The three-day gathering between the pope and the 34 Chilean bishops began Tuesday with a day of prayer, and closed Thursday at 6:30 p.m., according to a Vatican communique.

Pope Francis summoned the prelates to Rome last month following an in-depth investigation into abuse cover-up by Church hierarchy in Chile. The investigation was conducted by Maltese Archbishop Charles Scicluna, resulting in a 2,300 page report on the situation.

The investigation was initially centered around Bishop Juan Barros of Osorno, who was appointed to the diocese in 2015 and who has been accused by at least one victim of covering up the abuses of Chilean priest Fernando Karadima.

In 2011, Karadima was convicted by the Congregation for the Doctrine of Faith of abusing minors and sentenced to a life of prayer and solitude.

Allegations were also made against three other bishops – Andrés Arteaga, Tomislav Koljatic and Horacio Valenzuela – whom Karadima’s victims accuse of also covering the abuser’s crimes.

In the past, Francis had defended Barros, saying he had received no evidence of the bishop’s guilt, and called accusations against him “calumny” during a trip to Chile in January. However, after receiving Scicluna’s report, Francis apologized and asked to meet the bishops and more outspoken survivors in person.

In comments to EWTN News Nightly, Bishop Juan Ignacio González of San Bernardo said the pope was very welcoming to each of them, and had voiced concern about the expenses of their trip, as some bishops come from poorer dioceses.

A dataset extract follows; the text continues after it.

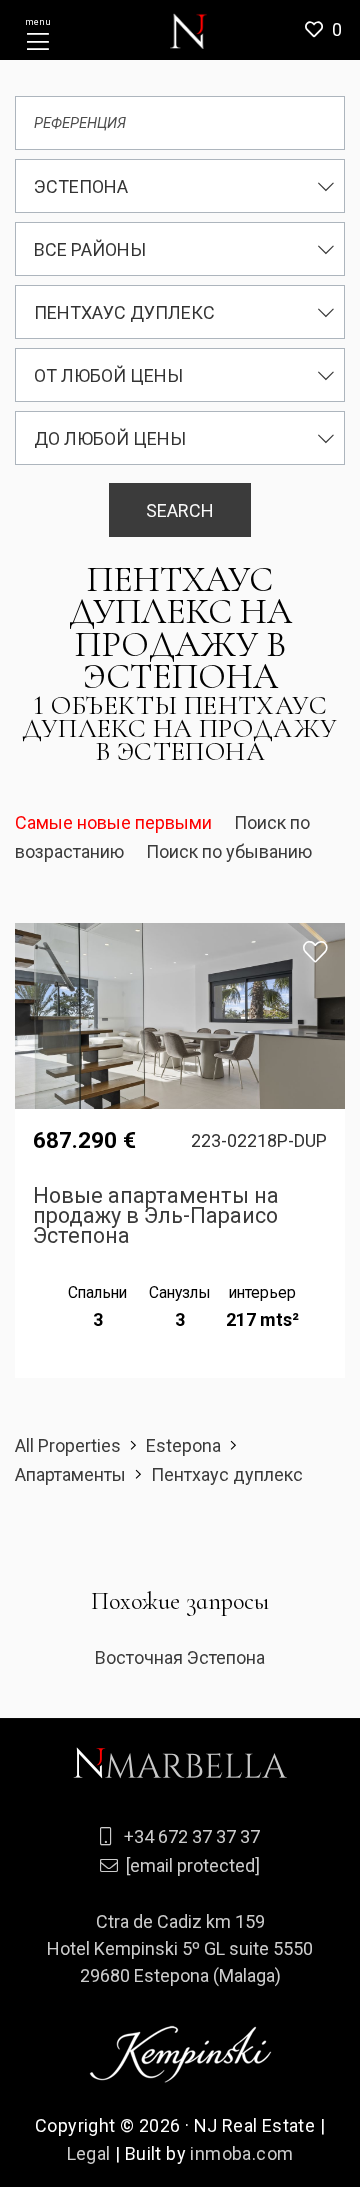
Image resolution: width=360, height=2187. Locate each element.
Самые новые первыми (115, 822)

After reflecting on the text they were given the first day, which Gonzalez said was an ecclesial text “on the mission that the Church in Chile has,” each of the bishops was invited in following sessions to share their thoughts about the text and what struck them.

“The theme of the retreat is more of an ecclesial, theological theme which puts Christ in the center again, those things that we may have forgotten, the other things we have to continue doing,” he said, explaining that all of the bishops, including Barros, were able to speak.

Pope Francis himself didn’t say much apart from a few simple things, Gonzalez said, one of which was a comment that the problems they are facing “are not like the problem of Jonas: we’re not throwing Jonas down so he gets eaten by the whale while we continue surfing.”

Naturally the pope will have decisions to make and there will be resolutions, but those will come later, the bishop said, adding that the time they had was one of discernment and returning to their heart of their mission, which is Christ.